[Records drawn from a dataset]
***

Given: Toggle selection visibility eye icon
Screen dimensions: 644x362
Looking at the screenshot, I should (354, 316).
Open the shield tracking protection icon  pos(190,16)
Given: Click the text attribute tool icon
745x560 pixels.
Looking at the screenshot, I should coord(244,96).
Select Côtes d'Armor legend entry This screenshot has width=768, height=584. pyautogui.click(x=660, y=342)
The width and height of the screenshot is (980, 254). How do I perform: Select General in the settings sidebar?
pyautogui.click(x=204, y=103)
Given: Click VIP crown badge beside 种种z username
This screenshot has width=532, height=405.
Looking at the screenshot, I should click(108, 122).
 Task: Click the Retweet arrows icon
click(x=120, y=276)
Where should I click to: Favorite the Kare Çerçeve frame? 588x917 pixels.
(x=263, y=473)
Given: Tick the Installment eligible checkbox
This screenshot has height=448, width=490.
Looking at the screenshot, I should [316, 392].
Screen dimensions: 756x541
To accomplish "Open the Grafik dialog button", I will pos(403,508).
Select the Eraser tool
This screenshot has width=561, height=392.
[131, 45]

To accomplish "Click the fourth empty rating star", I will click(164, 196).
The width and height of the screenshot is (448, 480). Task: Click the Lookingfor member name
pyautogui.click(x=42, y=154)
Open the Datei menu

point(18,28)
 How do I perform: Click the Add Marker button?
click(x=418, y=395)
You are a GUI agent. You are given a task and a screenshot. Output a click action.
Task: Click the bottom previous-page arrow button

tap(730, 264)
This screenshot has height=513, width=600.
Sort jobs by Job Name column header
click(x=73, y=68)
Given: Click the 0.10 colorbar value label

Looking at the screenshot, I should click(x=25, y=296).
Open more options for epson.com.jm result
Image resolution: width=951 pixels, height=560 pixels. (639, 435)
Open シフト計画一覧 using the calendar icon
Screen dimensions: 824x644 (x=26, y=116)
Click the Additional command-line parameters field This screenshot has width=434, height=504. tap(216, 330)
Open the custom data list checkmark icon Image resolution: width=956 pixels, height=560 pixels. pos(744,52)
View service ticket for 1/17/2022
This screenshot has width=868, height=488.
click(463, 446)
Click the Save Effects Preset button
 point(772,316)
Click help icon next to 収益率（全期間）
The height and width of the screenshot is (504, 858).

***

In the entries above, copy each line that contains the string "tool".

Given: Click the text attribute tool icon
Select the Eraser tool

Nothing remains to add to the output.